Williams, the town, was the last community along 66 to be bypassed by I-40. It happened October 13, 1984. Finally, the interstate had won the battle, if not the war. It hasn't won the war because 66 is still kicking, still filling the hearts and minds of travelers with dreams of heading west, of a new life, of things unseen. People come from all over the world to motor along what's left of the old route. Now, how many folks, do you suppose, are sitting in their living rooms in Japan, say, or Belgium, or France, Germany or England daydreaming about traveling Interstate 40? Not many, I suspect, but scores of those folks will come to the U.S. to travel the Mother Road. The merchants along the route tell me of them everyday.

Two such merchants can be found in Seligman, Arizona. The brothers Delgadillo run two businesses along the old route and they (the brothers and the establishments) couldn't be more different. Juan operates the Snow Cap, a garishly colored drive-in restaurant near the edge of town (everything in Seligman is near the edge of town) and is a major jokester. His menu features "Hamburgers without Ham, Cheeseburgers with Cheese" and "Dead Chicken." Ask for a napkin, he'll thrust a fistful of wadded-up tissues your way (though, eventually, you'll receive a clean one). Outside the restaurant is a roof-less white '36 Chevy, decorated with plastic flowers and a Christmas tree.

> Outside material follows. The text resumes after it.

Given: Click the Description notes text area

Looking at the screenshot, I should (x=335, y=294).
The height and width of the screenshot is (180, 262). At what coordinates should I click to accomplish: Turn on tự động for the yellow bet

Juan's younger brother, Angel, is the town's barber and an ardent Route 66 preservationist. The brothers' father came from Mexico to Seligman in 1917 and set up a barbershop right alongside what was to become Route 66. Angel graduated from Seligman High School in 1947, went to barber college in Pasadena, California, passed the Arizona boards and set up shop back home in Seligman in his dad's old location in 1950. He's moved since but he's still on the old road, still cutting hair and still sharing 66 lore with anyone who takes the time to stop and get a trim or just chat a while. Angel, a little more reserved than his brother but no less friendly and open, has been at the forefront of efforts to preserve what's left of the old road and to line it with markers so that 66 pilgrims can find their way. He's a delightful gentleman; I urge you to stop in and say hello when you're passing this way.



Continue on the American Odyssey.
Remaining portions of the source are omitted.